What about bathroom exhaust fan venting? How did you bypass that?


----------



## md2lgyk (Jan 6, 2009)

JackOfAllTrades said:


> What about bathroom exhaust fan venting? How did you bypass that?


Probably the same way I did: exhaust the fans through the wall. The other possibility is that the bathroom(s) in this building, if there are any, don't have exhaust fans. They aren't absolutely required by code.


----------



## danster44 (Sep 25, 2011)

JackOfAllTrades said:


> What about bathroom exhaust fan venting?
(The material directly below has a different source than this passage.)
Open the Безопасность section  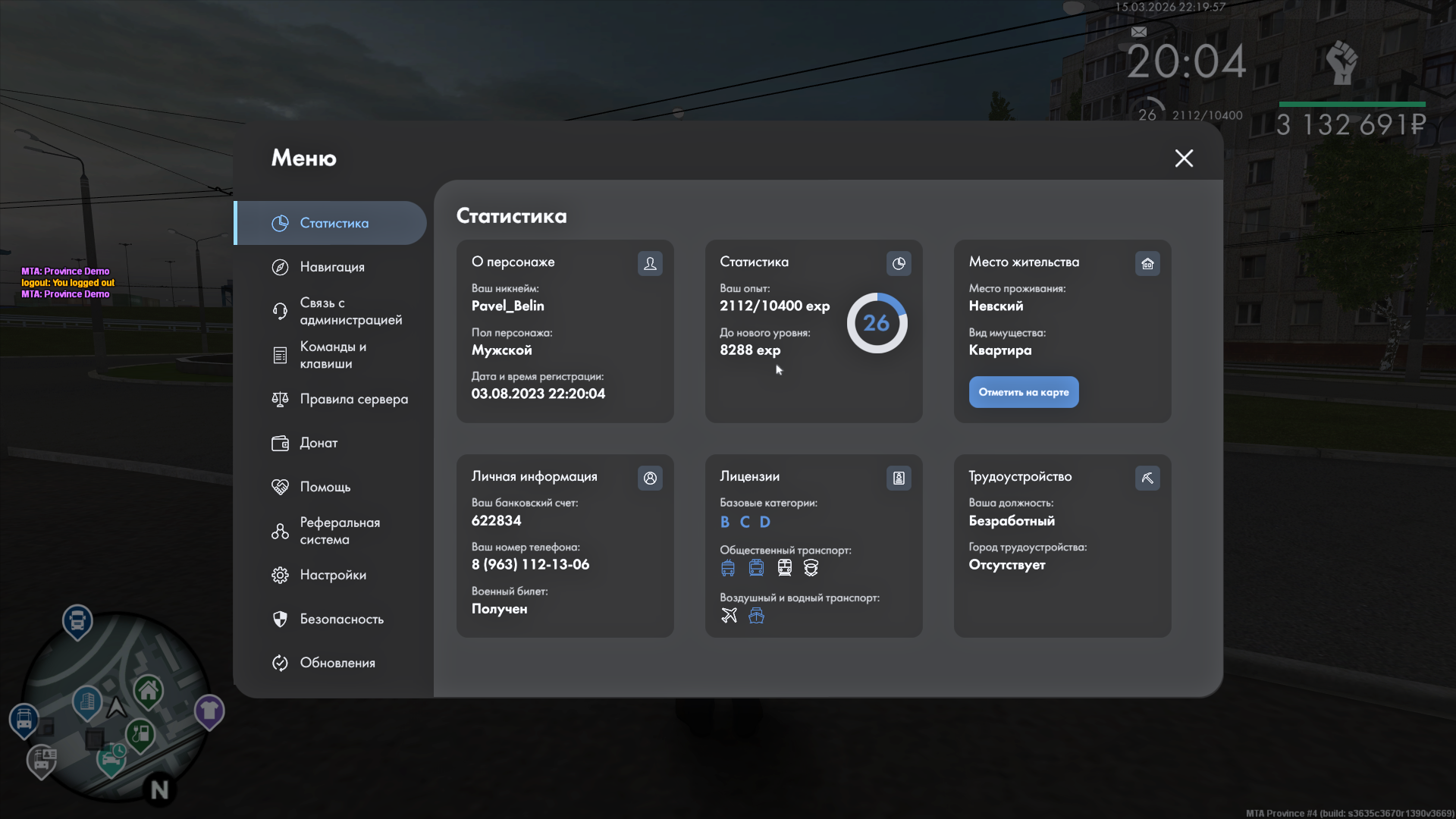(x=341, y=619)
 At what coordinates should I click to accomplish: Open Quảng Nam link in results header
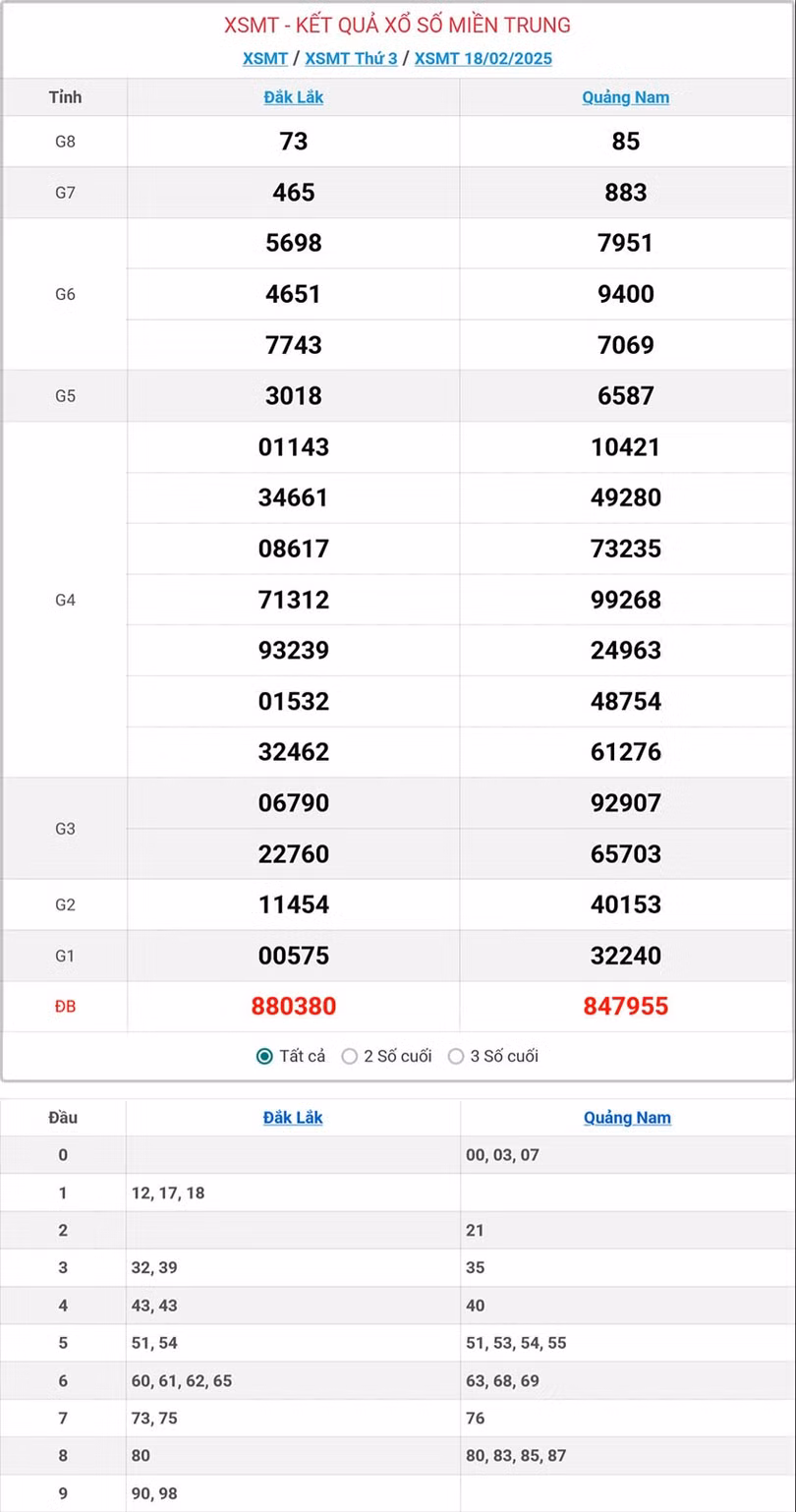(x=625, y=97)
How did you bypass that?


excellent observation -- I have DC (super quiet / energy efficient) wall exhaust fans, and they currently exhaust into the attic -- I really need to run these to an outside wall vent -- need to find one I like for metal building walls that has a good insect screen on it.


----------



## JackOfAllTrades (Jan 8, 2008)

danster44 said:


> excellent observation -- I have DC (super quiet / energy efficient) wall exhaust fans, and they currently exhaust into the attic -- I really need to run these to an outside wall vent -- need to find one I like for metal building walls that has a good insect screen on it.
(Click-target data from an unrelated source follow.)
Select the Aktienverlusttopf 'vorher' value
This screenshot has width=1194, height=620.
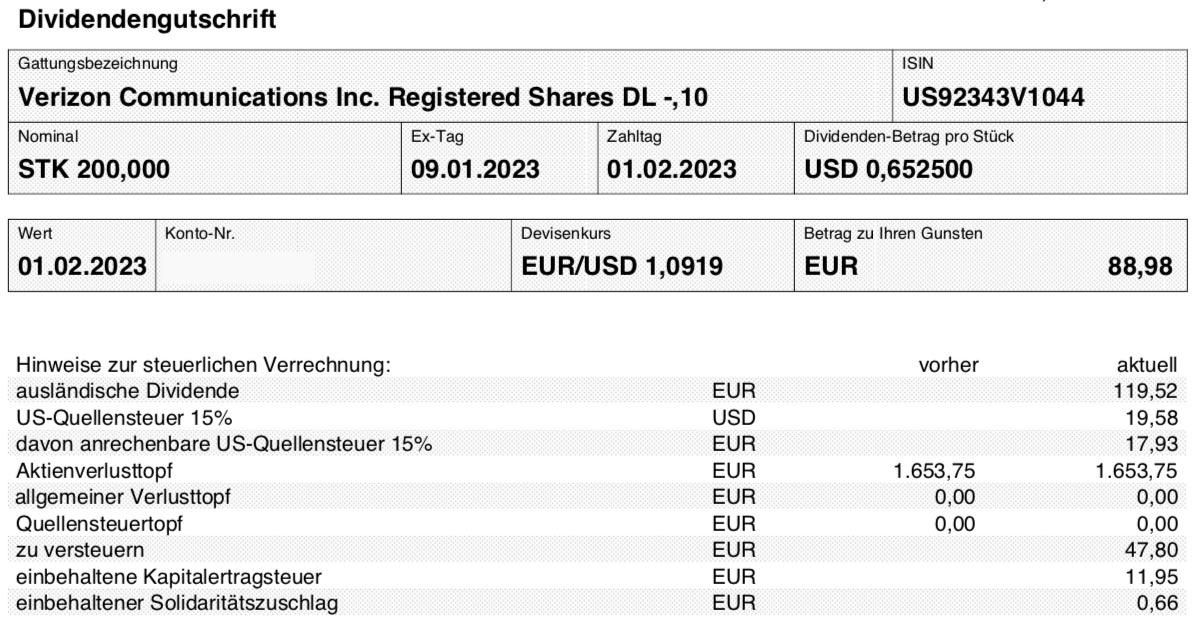click(x=934, y=471)
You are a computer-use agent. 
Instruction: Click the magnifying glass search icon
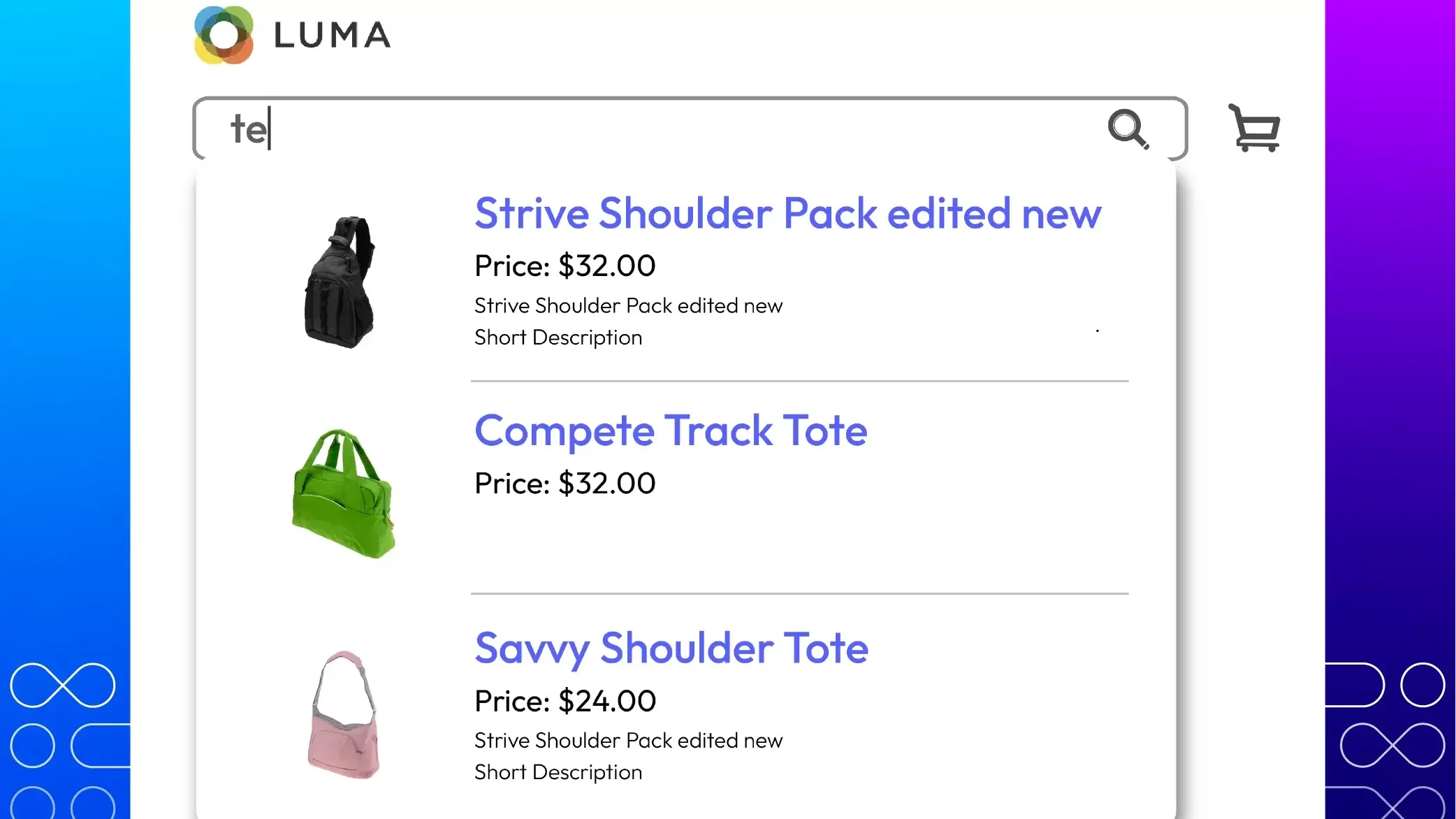click(1128, 129)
Venting into the attic is not a good idea because you are introducing humid/moist air into attic space. Ideally you want that air to exit through the roof or wall to the outside.

Like you, I don't want to have vents protruding through the roof of my home because of energy reasons and pest issues. Currently the home I am in now has bathroom vents and I get earwigs, crickets, roaches and all types of creepy crawlers that crawl in from the roof, down the vent, and into my home. I tried putting screens on the interior covers but they can still fit through the sides. 

My solution will most likely be a ERV setup which brings in outside air, filters it and then distributes it throughout the home. This can eliminate the bathroom vent issue. Other than that, one would have to find a really good screened stack that doesn't let in pests from the roof.


----------



## JackOfAllTrades (Jan 8, 2008)

I also found this study article online regarding AAV vs. conventional venting systems:

http://www.google.com/url?sa=t&rct=j&q=&esrc=s&source=web&cd=4&ved=0CEsQFjAD&url=http%3A%2F%2Fwww.ipscorp.com%2Fpdf%2Fstudor%2FStudy-AAVvsConventional_vent_cost_saving_060811.pdf&ei=bvz8UJr0BofC2wWXm4CoDA&usg=AFQjCNGO5GuH5jVibri_z2U8gRkwaHSCDQ&bvm=bv.41248874,d.b2I&cad=rja

In the end the engineers determined that AAV's were better and cost less than the conventional venting systems.


----------